GSA Connects 2021 in Portland, Oregon

Paper No. 35-10
Presentation Time: 4:05 PM


MCDERMOTT, Robert, Alaska Science Center, U.S. Geological Survey, Anchorage, AK 99508, AULT, Alexis K., Department of Geosciences, Utah State University, 4505 Old Main Hl, Logan, UT 84322-4505, EVANS, James P., Department of Geosciences, Utah State University, 4505 Old Main Hill, Logan, UT 84322, WETZEL, Kelsey F., Department of Geological Sciences, University of Idaho, Moscow, ID 83844 and SHEN, Fen-Ann, Microscopy Core Facility, Utah State University, Logan, UT 84322

Earthquakes dissipate mechanical energy as frictional heat.
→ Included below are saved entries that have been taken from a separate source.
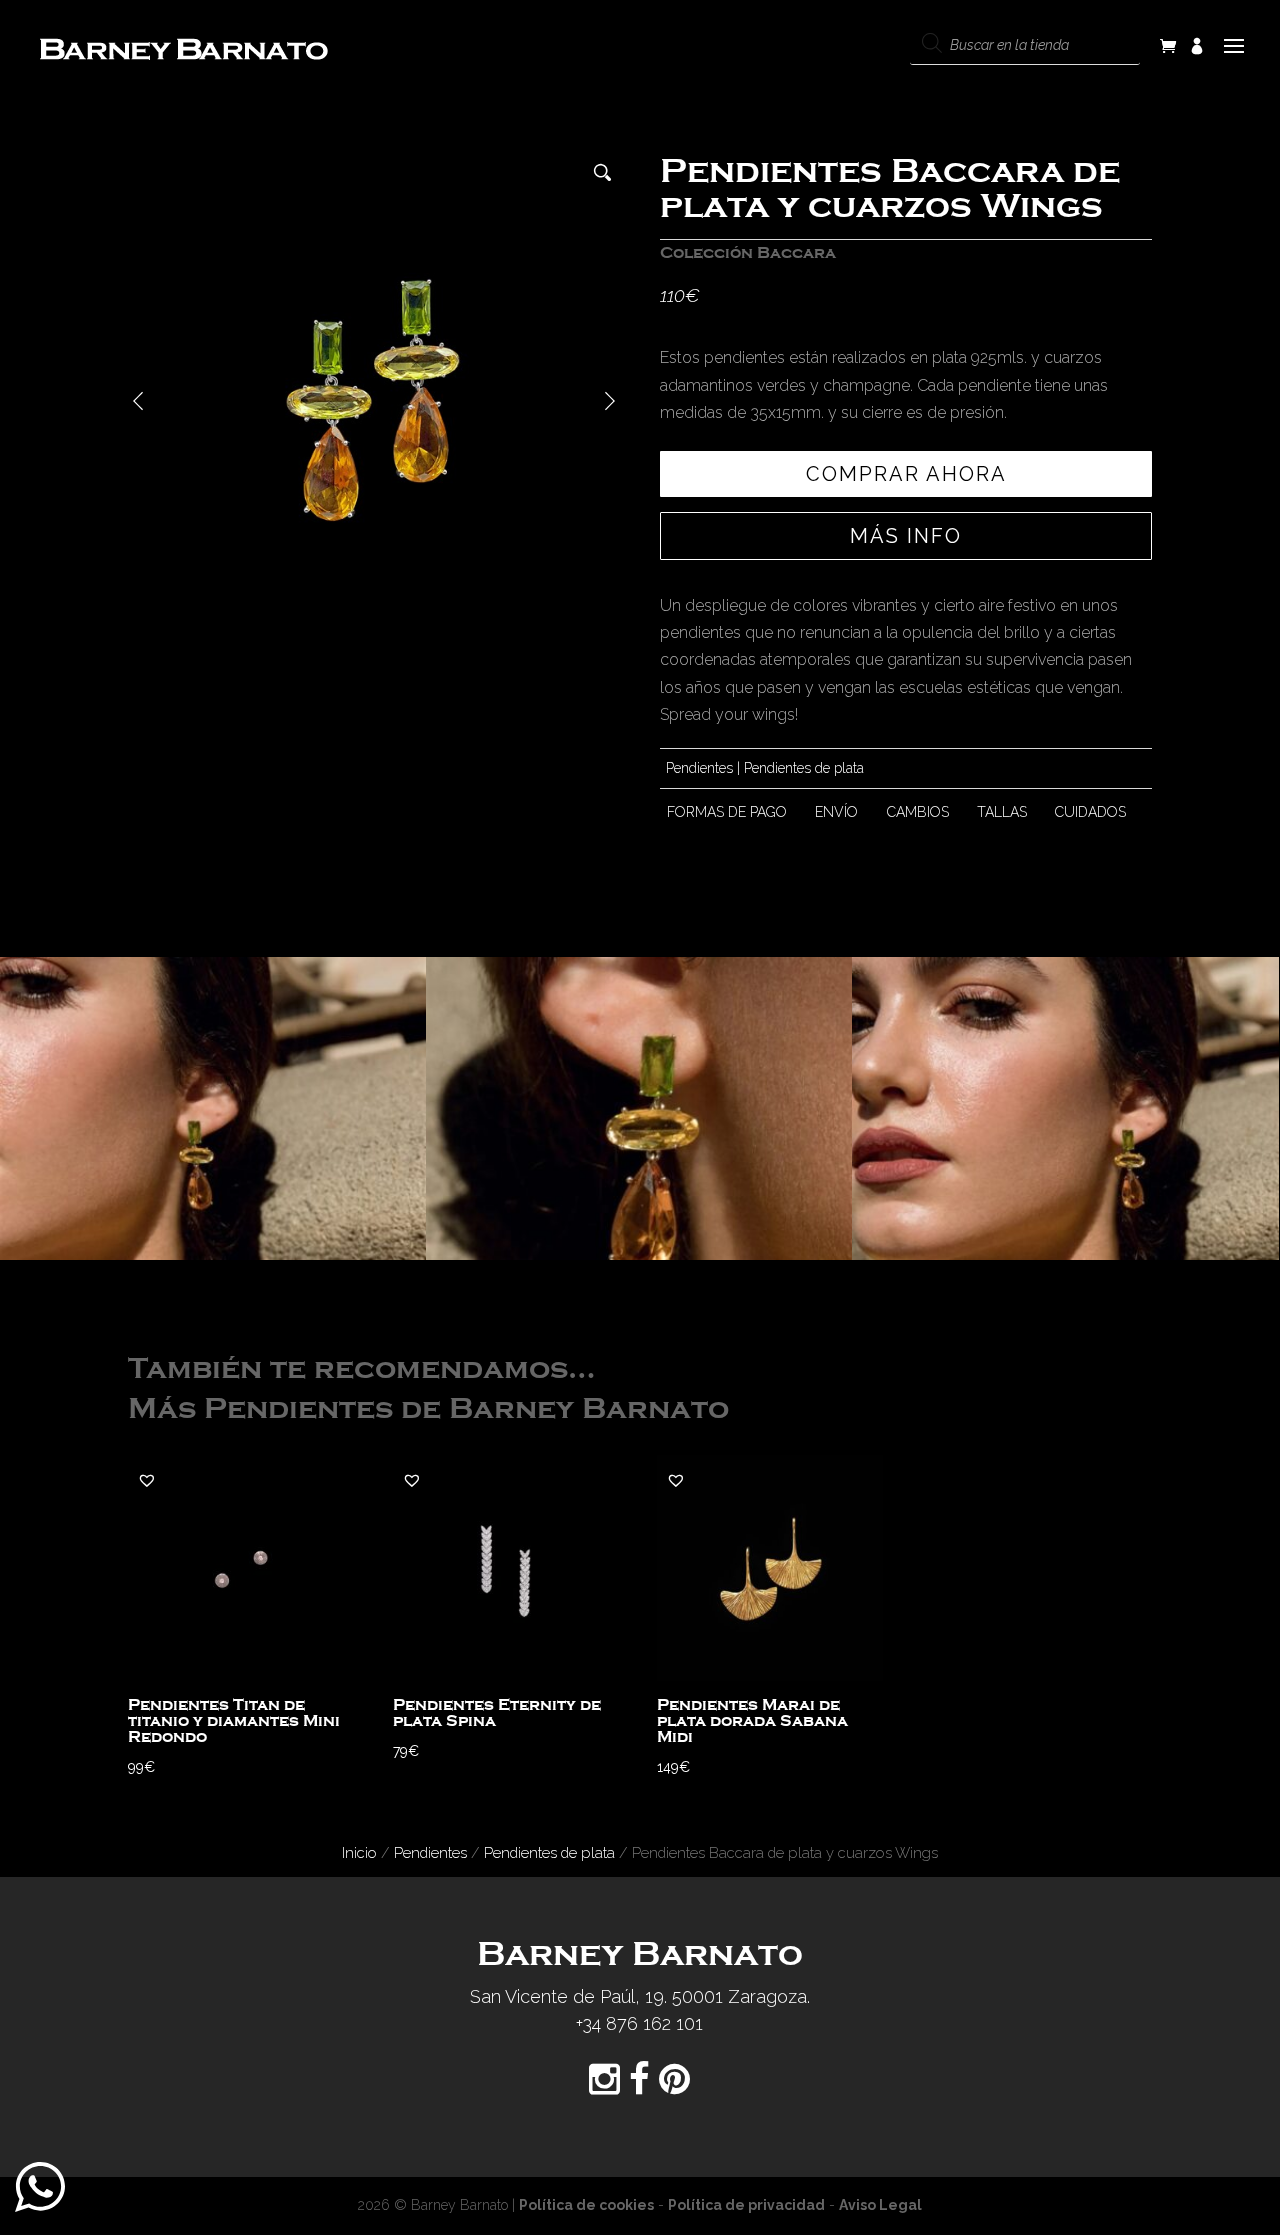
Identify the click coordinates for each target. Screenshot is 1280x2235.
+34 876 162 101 (639, 2023)
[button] (147, 1480)
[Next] (610, 401)
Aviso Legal (880, 2205)
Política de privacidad (746, 2205)
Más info (906, 536)
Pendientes (699, 768)
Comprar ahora (906, 474)
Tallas (1002, 812)
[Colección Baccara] (213, 1108)
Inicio (359, 1852)
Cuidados (1090, 812)
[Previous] (138, 401)
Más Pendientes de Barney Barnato (428, 1409)
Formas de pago (727, 812)
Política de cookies (586, 2205)
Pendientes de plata (804, 768)
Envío (836, 812)
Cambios (918, 812)
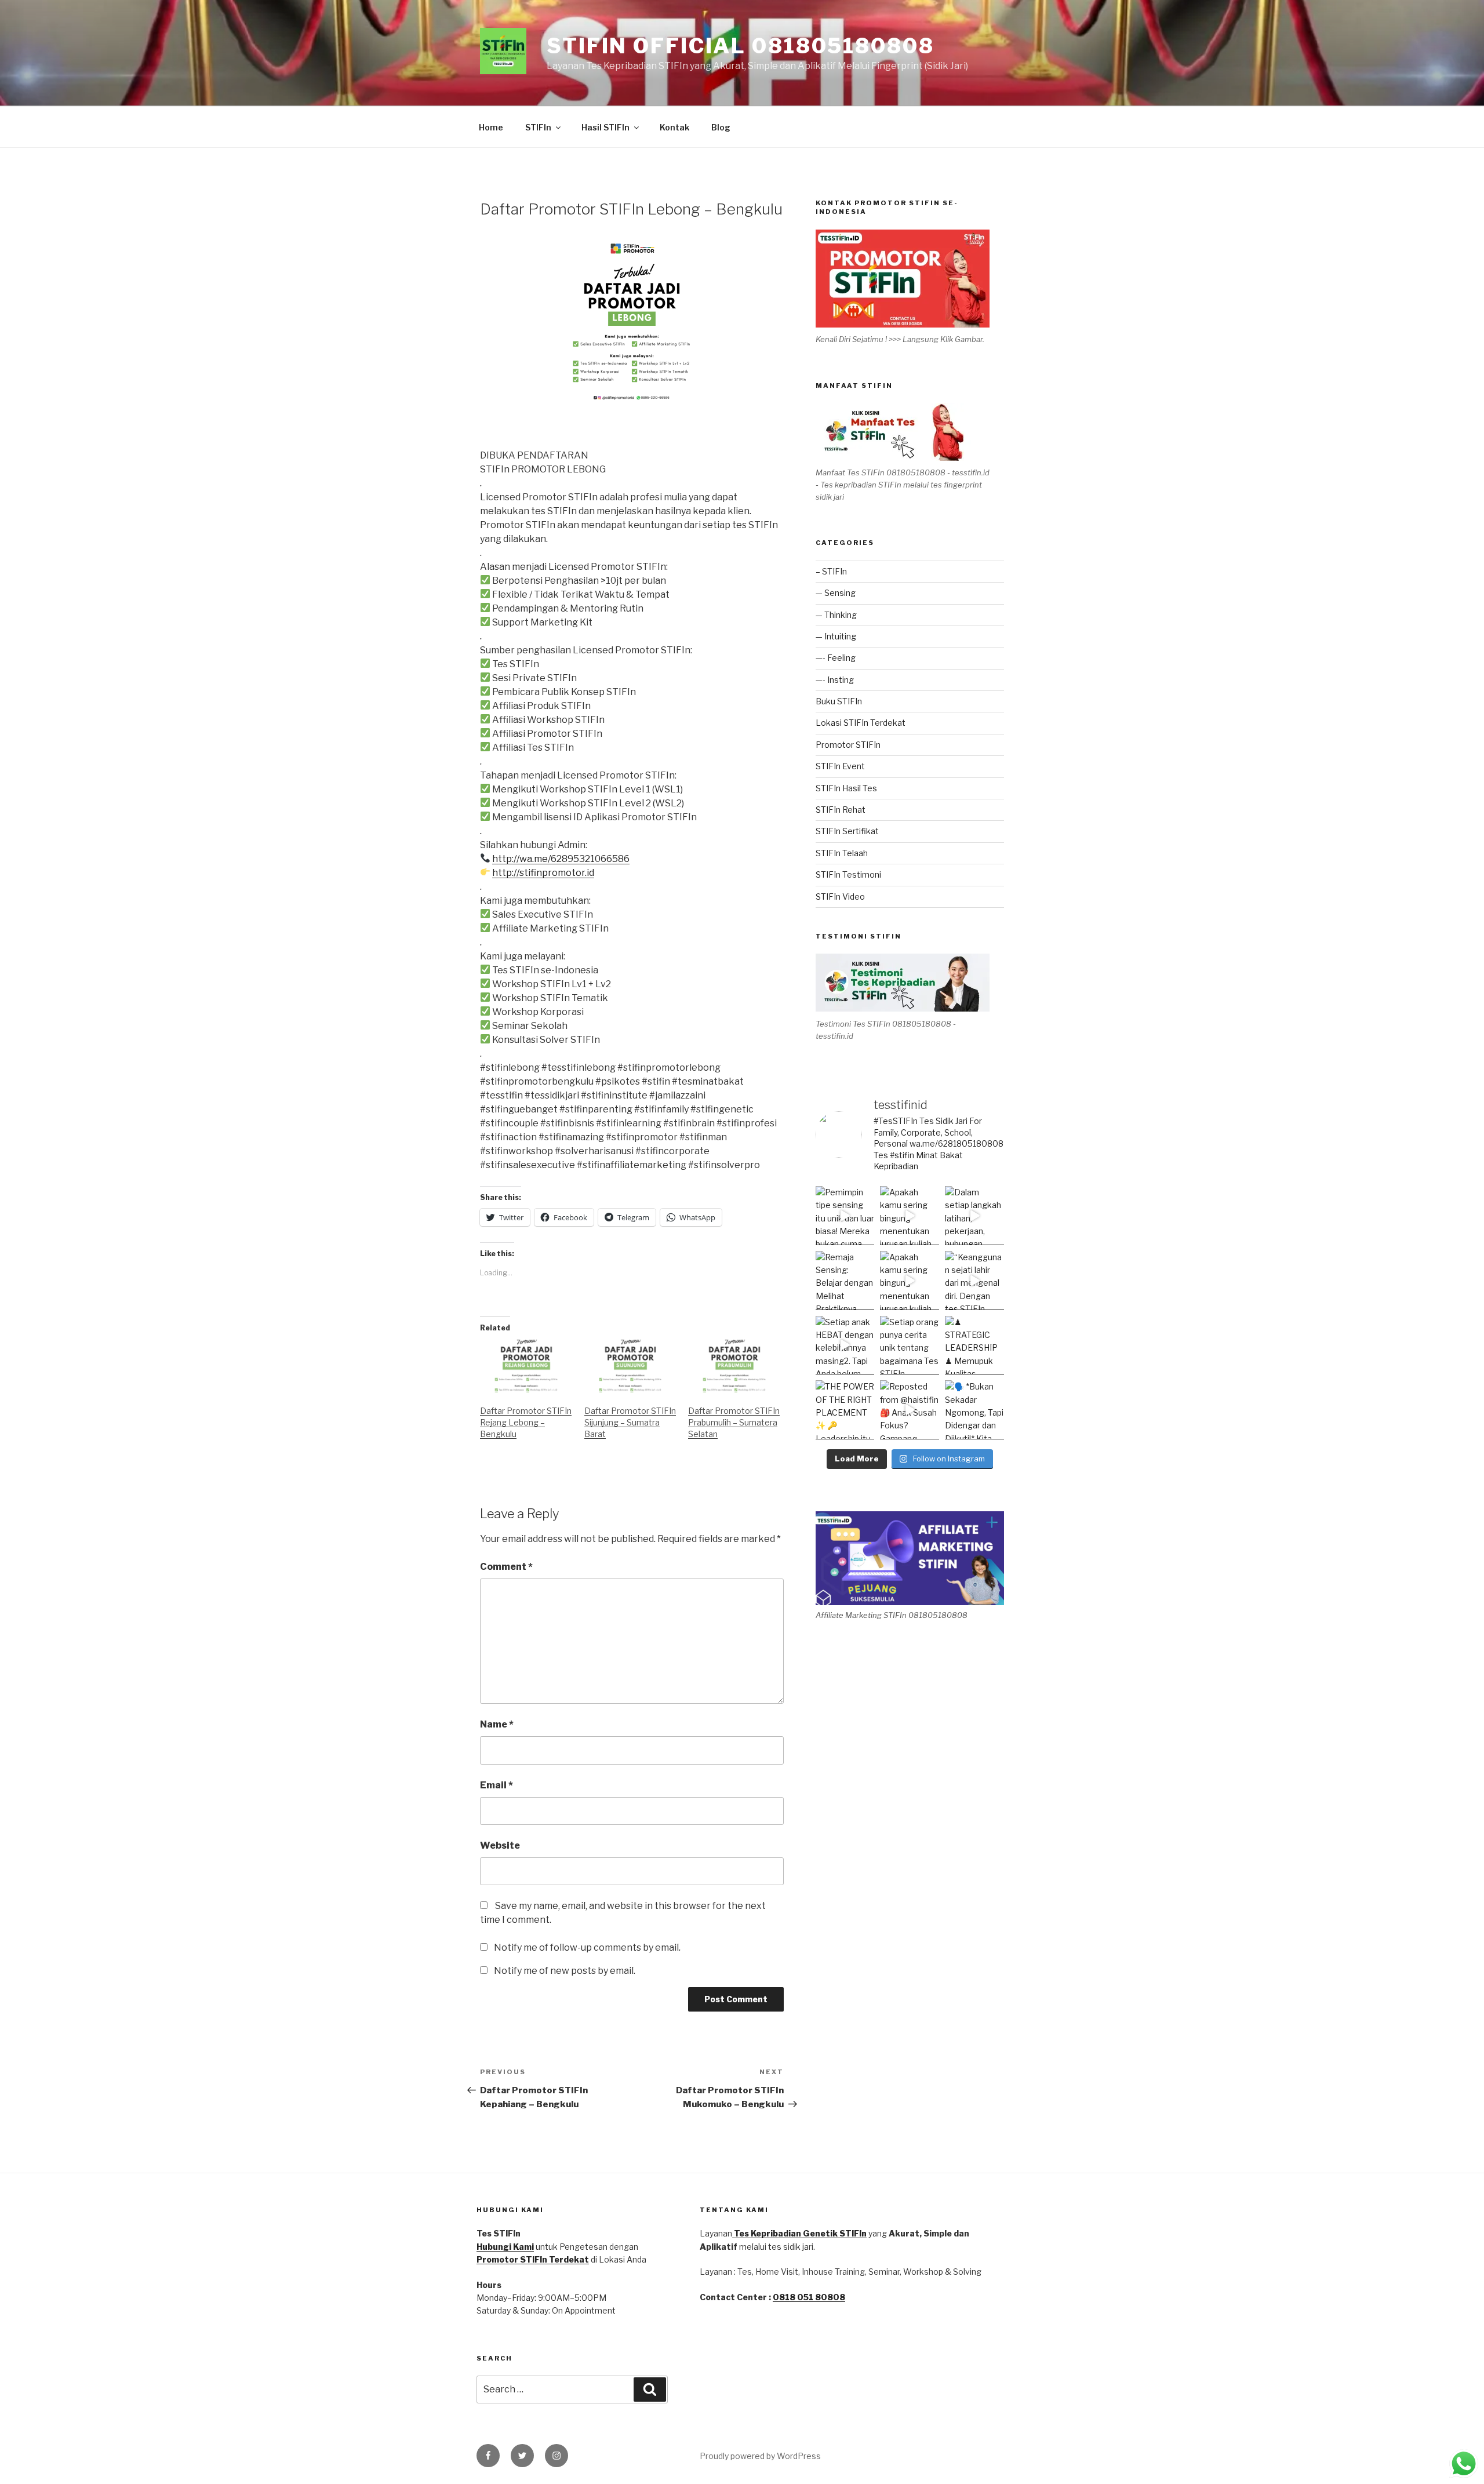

Coseismic temperature rise may vary spatially with fault properties such as shear zone thickness and slip surface topography, influencing thermally activated weakening and transient rheology. We present microtextural observations, electron backscatter diffraction data, and hematite (U-Th)/He (HeHe) dates from small (~0.3 m2) hematite-coated fault mirrors (FMs) hosted in the seismogenic Wasatch fault zone to evaluate the interplay between fault structure, strain localization, and weakening mechanisms during paleoearthquakes. Samples consist of mm- to cm-thick hematite-cemented breccia veins, cut by an overlying 25-300 µm-thick hematite cataclastic layer that forms the FM (FM volume; FMV). The FMV exhibits inter- and intra-sample textural heterogeneity. Cataclasite grades to ultracataclasite where total FMV thickness is greatest. Where the FMV is thinnest and(or) at mm-scale geometric asperities on the FM surface, hematite particles having subgrains and serrated boundaries coexist with low-strain polygonal grains whose diameter increases with distance from the FM. These morphologies imply crystal plastic deformation and annealing, respectively. Spatial relations between FM microtextures and comparison to hematite deformation experiments indicate temperatures ranging from <300 ⁰C (ultracataclasite) to ≥600-1100 ⁰C (polygonal grains) over mm scales during seismic slip. The hottest temperatures may be attained by flash heating at asperities, but mm-scale likely displacements preserve textural evidence of concomitant brittle and plastic deformation. Complementary HeHe dates from isolated breccia matrix and the FMV are ~70-20 Ma and ~40-13 Ma. Comparison of the HeHe closure temperature and other thermochronometry data support Late Cretaceous brecciation and Paleocene partial exhumation, followed by Miocene fault reactivation and FM development at ≤4 km depth. We propose a model of FM development where repeated hematite alteration weakens host rock, facilitating subsequent seismic slip. Strain localization and fault geometry promote heterogenous temperature rise and transient plastic deformation during slip, even at depths and ambient temperatures dominated by brittle deformation in classic models of fault rheology.